2013-11-09

Two Russian cosmonauts are taking the torch for the Sochi Winter Olympics on its first historic spacewalk, ahead of next year’s games in Russia.

Oleg Kotov and Sergei Ryazansky took the unlit version of the torch through the hatch of the International Space Station at 1434 GMT.

Live footage showed Mr Kotov waving the torch 261 miles (420km) above Earth.

A three-man crew took the torch up to the space station on a Russian Soyuz rocket on Thursday.

The rocket blasted off from the Baikonur cosmodrome in Kazakhstan crewed by three cosmonauts – Russia’s Mikhail Tyurin, American Rick Mastracchio and Koichi Wakata from Japan.

The crew handed the Olympic symbol to Mr Kotov and Mr Ryazansky, who were already on the orbiting station ahead of Saturday’s spacewalk.

The two cosmonauts took pictures and videos of each other holding the torch using helmet cameras.

The torch, which was tethered to their bulky spacesuits, was to spend up to six hours in open space.

In addition to the photo opportunity, Mr Kotov and Mr Ryazansky were carrying out some maintenance on the orbiting station.

The event is seen as part of a rebranding exercise by Russia designed to portray it as a strong, modern country.

“Our goal here is to make it look spectacular,” Mr Kotov said earlier this week.

“We’d like to showcase our Olympic torch in space.

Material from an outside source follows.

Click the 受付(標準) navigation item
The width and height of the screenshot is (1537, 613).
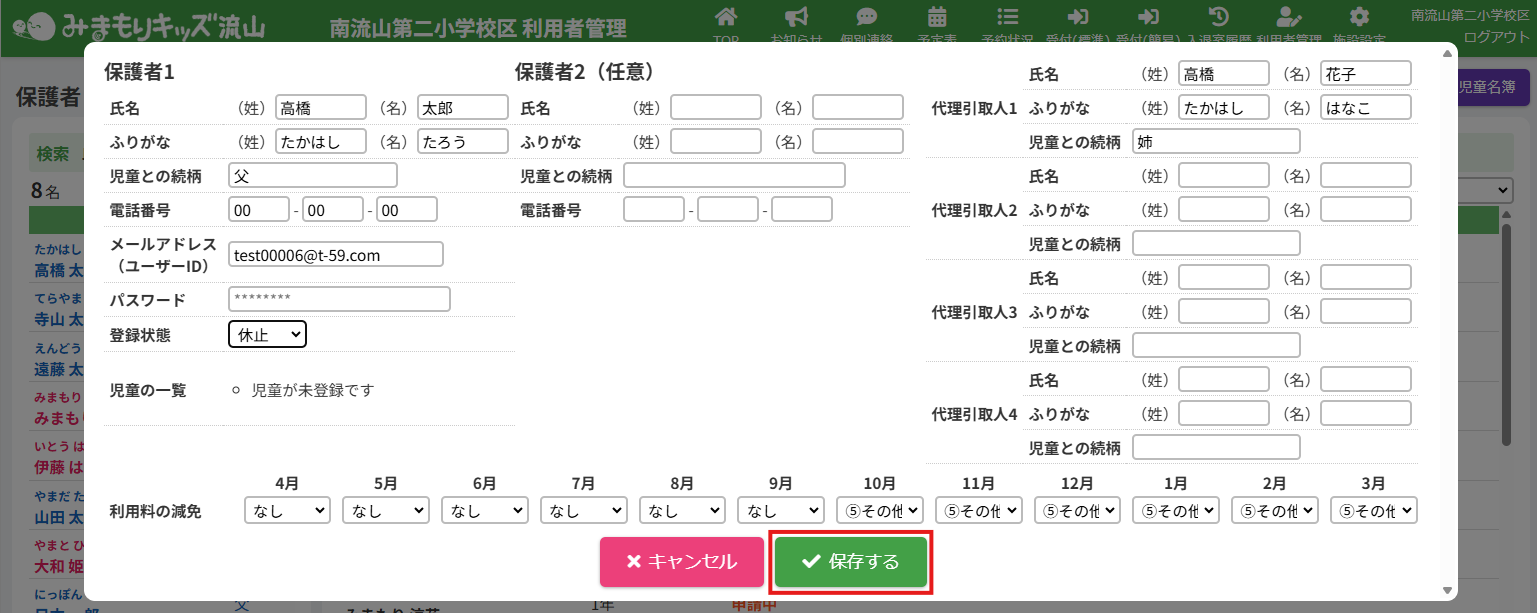(x=1078, y=18)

We will try to do it in a beautiful manner. Millions of people will see it live on TV and they will see the station and see how we work.”

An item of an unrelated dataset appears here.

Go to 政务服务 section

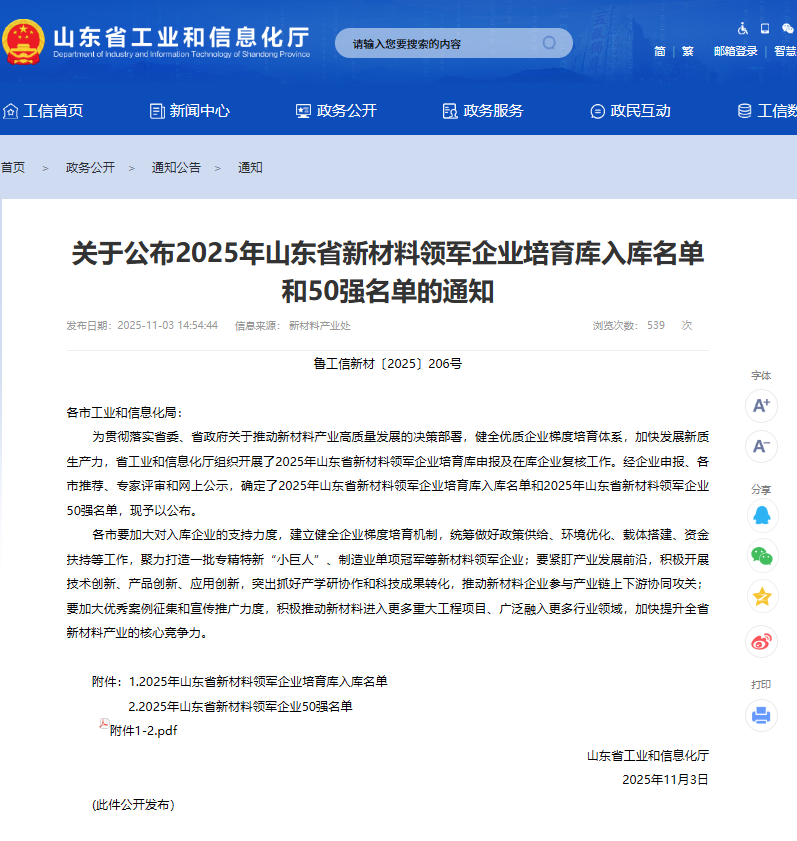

The Olympic torch has been carried into space twice before – in 1996 and 2000 – but it has never left a spaceship. It is not being lit aboard the space station as this would consume oxygen and pose a risk to the crew.

The Sochi torch will then be returned to Earth and used to light the Olympic cauldron in February next year.

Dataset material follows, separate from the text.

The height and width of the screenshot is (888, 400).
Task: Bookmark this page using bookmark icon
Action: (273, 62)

The trip to the space station is all part of elaborate preparations for Russia’s first Olympics since the Soviet era. The games are the most expensive Olympics so far, costing around $50bn (£31bn; 1,620bn roubles).

The run-up to the games has been marred by controversy over a new Russian law that restricts the spread of information about homosexuality, as well as by allegations from rights groups that authorities have rounded up migrant workers who helped build the Games venues in Sochi.